Exercise = Lines from the top of the entries through the line that has "Publikationen (326, 152)" must be duplicated exactly, and no others.

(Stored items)

-------

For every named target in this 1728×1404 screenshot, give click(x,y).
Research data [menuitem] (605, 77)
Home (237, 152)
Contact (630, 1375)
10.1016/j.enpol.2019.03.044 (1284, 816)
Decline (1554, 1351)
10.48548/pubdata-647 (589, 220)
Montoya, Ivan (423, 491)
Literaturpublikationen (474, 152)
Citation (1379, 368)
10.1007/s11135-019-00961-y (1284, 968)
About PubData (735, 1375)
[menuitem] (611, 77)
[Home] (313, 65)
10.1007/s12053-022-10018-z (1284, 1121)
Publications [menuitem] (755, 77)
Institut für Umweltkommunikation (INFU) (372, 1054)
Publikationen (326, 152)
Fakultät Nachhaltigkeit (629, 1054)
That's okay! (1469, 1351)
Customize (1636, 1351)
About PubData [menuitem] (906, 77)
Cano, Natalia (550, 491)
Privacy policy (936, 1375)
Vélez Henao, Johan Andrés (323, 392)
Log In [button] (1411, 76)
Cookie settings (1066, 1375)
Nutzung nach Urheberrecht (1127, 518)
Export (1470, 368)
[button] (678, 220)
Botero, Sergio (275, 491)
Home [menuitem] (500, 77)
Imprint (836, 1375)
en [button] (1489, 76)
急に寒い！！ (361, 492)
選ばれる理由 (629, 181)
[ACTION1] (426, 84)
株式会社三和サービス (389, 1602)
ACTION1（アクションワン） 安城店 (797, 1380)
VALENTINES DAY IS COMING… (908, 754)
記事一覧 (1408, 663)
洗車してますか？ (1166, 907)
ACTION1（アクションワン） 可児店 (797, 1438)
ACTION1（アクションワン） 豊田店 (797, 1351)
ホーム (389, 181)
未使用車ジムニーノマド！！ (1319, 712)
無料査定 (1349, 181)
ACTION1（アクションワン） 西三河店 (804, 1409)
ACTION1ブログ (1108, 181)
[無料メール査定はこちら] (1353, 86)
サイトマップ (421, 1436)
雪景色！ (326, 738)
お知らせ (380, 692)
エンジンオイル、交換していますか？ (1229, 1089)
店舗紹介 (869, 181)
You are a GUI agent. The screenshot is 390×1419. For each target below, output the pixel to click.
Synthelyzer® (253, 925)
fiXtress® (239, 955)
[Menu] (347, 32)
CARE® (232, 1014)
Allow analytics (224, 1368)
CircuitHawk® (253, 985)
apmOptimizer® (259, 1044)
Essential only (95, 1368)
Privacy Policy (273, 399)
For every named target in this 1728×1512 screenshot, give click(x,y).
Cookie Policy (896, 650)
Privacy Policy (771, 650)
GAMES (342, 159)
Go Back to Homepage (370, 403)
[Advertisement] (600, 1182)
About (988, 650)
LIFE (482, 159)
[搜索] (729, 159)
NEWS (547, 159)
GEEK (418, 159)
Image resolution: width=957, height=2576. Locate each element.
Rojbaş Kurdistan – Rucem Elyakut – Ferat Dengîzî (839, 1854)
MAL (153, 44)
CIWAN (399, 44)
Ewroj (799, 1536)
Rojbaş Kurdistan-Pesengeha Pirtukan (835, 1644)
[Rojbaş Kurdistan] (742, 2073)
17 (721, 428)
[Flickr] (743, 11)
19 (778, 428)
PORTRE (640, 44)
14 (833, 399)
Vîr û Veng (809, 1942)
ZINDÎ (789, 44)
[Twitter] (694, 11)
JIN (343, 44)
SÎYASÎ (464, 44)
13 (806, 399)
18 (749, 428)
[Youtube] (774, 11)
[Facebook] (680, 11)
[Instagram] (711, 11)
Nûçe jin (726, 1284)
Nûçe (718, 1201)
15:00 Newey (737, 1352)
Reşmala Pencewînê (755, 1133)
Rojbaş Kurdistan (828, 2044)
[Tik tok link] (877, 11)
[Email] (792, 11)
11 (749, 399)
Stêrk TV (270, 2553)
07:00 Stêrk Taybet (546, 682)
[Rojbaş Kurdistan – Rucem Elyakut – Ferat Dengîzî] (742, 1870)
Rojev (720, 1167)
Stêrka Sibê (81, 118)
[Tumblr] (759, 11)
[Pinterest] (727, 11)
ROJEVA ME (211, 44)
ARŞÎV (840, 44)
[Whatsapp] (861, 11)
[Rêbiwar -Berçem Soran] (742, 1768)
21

-------

Response for this exercise =
For every named target in this 1728×1404 screenshot, give click(x,y).
Research data [menuitem] (605, 77)
Home (237, 152)
Contact (630, 1375)
10.1016/j.enpol.2019.03.044 (1284, 816)
Decline (1554, 1351)
10.48548/pubdata-647 (589, 220)
Montoya, Ivan (423, 491)
Literaturpublikationen (474, 152)
Citation (1379, 368)
10.1007/s11135-019-00961-y (1284, 968)
About PubData (735, 1375)
[menuitem] (611, 77)
[Home] (313, 65)
10.1007/s12053-022-10018-z (1284, 1121)
Publications [menuitem] (755, 77)
Institut für Umweltkommunikation (INFU) (372, 1054)
Publikationen (326, 152)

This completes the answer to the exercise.